Dans le sport individuel qu’est, intrinsèquement, l’équitation, Di Lampard est parvenue avec maestria à instaurer un vrai esprit d’équipe. Sans doute, là encore, l’une des clefs de la forme étincelante du collectif british. De l'extérieur, l’ambiance au sein de celui-ci paraît particulièrement saine. Le seul exemple du prêt de Medoc de Toxandria en est une confirmation. Cette saison, Tim Gredley a, en effet, laissé son excellent bai évoluer sous la selle de Matthew Sampson, et ce jusqu’à une médaille d’argent par équipe aux championnats d’Europe. “Tim est un équipier et un soutien formidable”, salue sa cheffe d’équipe. Plus globalement, les Britanniques ont trouvé le bon équilibre. “Nous sommes très sérieux dans tout ce que nous faisons. Malgré tout, nous ne nous privons pas d’une bonne tranche de rigolade ou de bon temps ensemble.
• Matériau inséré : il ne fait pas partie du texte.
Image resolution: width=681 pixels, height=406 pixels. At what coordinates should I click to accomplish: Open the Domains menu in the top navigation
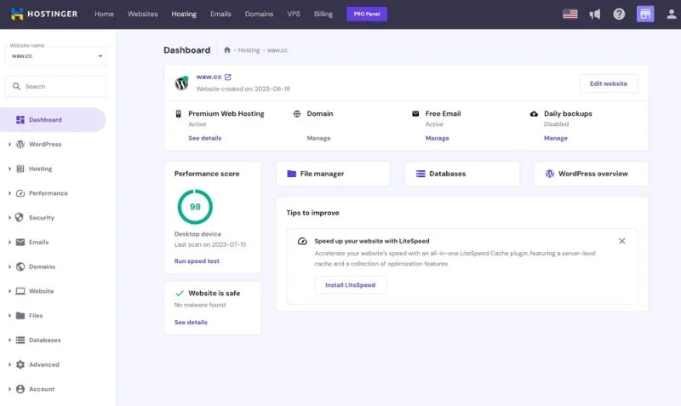click(x=259, y=14)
Il y a une vraie entraide entre tous les cavaliers et c’est aussi cela, l’esprit d’équipe”, loue Di avec conviction et satisfaction. 

Cette saison, Matthew Sampson a monté Medoc de Toxandria, habituelle monture de Tim Gredley, jusqu'aux championnats d'Europe. © Dirk Caremans / Hippo Foto



“Je n’oublie jamais, au grand jamais, mon amour pour les chevaux”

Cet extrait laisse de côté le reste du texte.